Let me explain my program thus far. It is a rubiks cube solver. I am given a scrambled cube (this is the initial state). This becomes the root node of a graph. I am using iterative deepening depth first search
to "brute force" this scrambled cube to a recognizable state which I can then use pattern recognition to solve.
As you can imagine, this is a very large graph, so I would like to come up with some sort of hashing functionality to detect duplicate nodes in this graph (thus speeding up the traversal).
I am largely unfamiliar with hashing functions, but here is what I am thinking... Each node is essentially a different state of the rubik's cube. So if I come to a cube state (node) that has already be seen, I want to skip over it. So I need a hashing function that takes me from the state variable to a checksum, where the state variable is a 54-character string. The only allowed characters are y, r, g, o, b, w
(which correspond to colors).
Any help designing this hash function would be greatly appreciated.

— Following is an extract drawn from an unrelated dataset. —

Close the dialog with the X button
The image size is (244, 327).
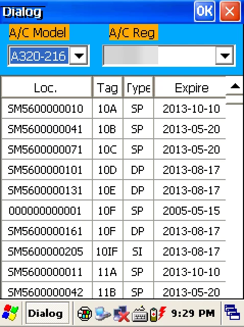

For the fastest duplicate detection and removal - avoid generating many of the repeated positions in the first place. This is easy to do and quicker than generating and then finding the repeats. So for example if you have moves like F and B, if you allow the sub sequence FB don't also allow BF, which gives the same result. If you've just done 3F, don't follow it with F. You can generate a small look-up table for allowed next moves, given the last three moves.
For the remaining duplicates you want a fast hash because there are a lot of positions. To make your hash go fast, as others have commented, you want what it hashes from, the representation of the position, to be small. There are 12 edge cubies and there are 8 corner cubies. Representing each cubies position and orientation need take only five bits per cubie, i.e. 100 bits (12.5 bytes) total. For edges its four bits for position and one for flip. For corners its three bits for position and 2 for spin. You can ignore the last edge cubie since its position and flip is fixed by the others. With this representation you are already down to 12 bytes for the position.
You have about 70 real bits of information in a rubik cube position, and 96 bits is close enough to 70 to make it actually counter productive hashing those bits further. I.e. treat this representation of the board as your hash. That may sound a bit strange, but from your question I'm envisaging you at the same time experimenting with a less compact representation of the cube that is more amenable to your pattern matching. In that case the 12 byte value can be treated as if it were a hash, with the advantage that it's a hash that never has a collision. That makes the duplicate testing code and new value insertion shorter and simpler and faster. It's going to be cheaper than the MD5 solutions suggested so far.
There are many other tricks you could use to cut down the work in searching for repeated positions. Have a look at http://cube20.org/ for ideas.